**THE EXERCISE:**
Find each line in the items below that contains the word "dimensions", and copy those lines. Case counts.

[START MATERIAL FOR THIS EXERCISE]

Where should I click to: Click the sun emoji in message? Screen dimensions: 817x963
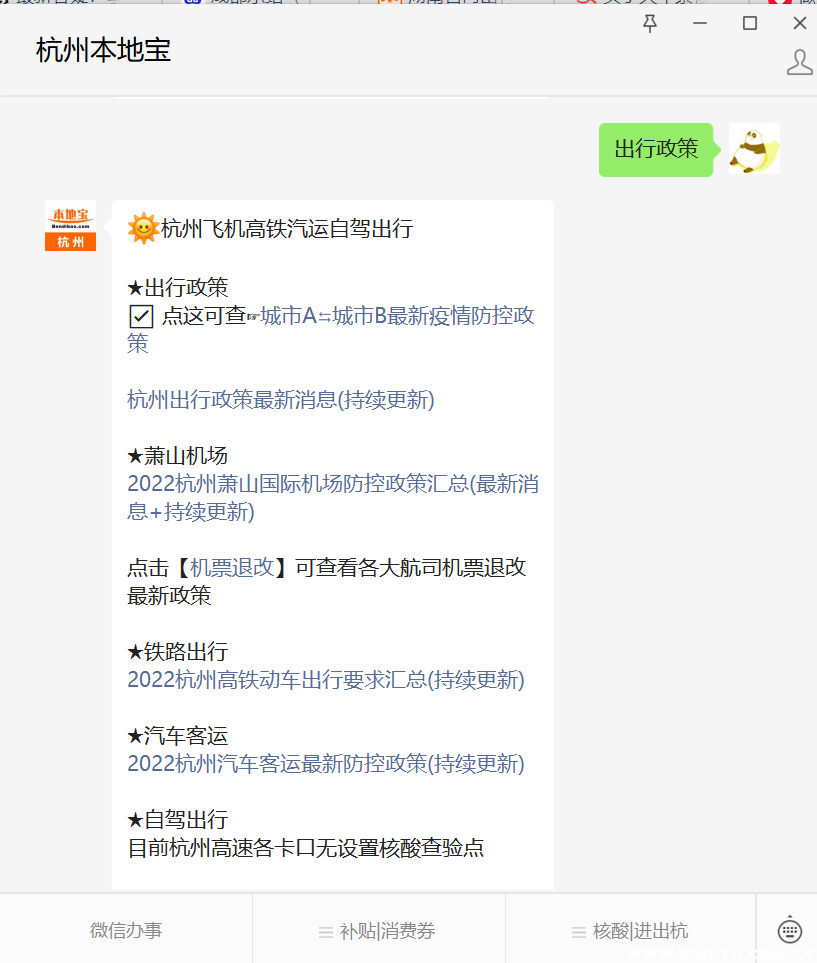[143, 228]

[END MATERIAL FOR THIS EXERCISE]
[START MATERIAL FOR THIS EXERCISE]

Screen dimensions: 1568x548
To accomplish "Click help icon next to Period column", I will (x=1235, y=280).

[END MATERIAL FOR THIS EXERCISE]
[START MATERIAL FOR THIS EXERCISE]

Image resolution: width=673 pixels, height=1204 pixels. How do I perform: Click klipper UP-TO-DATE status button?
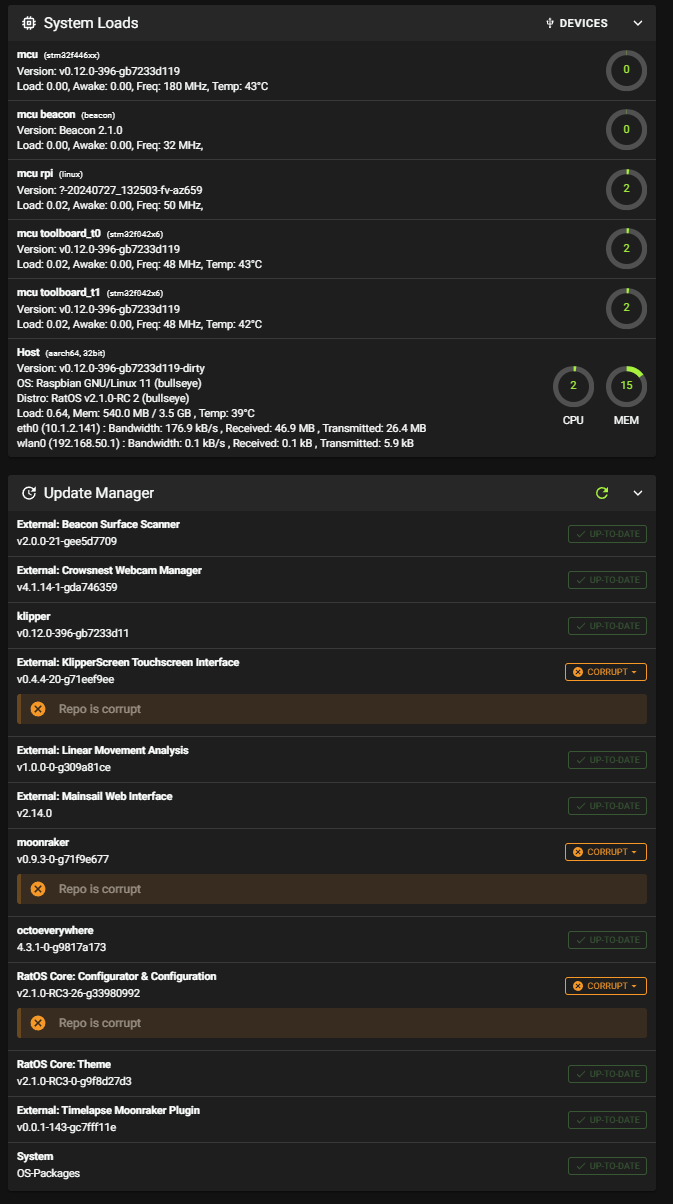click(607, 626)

[END MATERIAL FOR THIS EXERCISE]

**SOLUTION TO THIS EXERCISE:**
Where should I click to: Click the sun emoji in message? Screen dimensions: 817x963
Screen dimensions: 1568x548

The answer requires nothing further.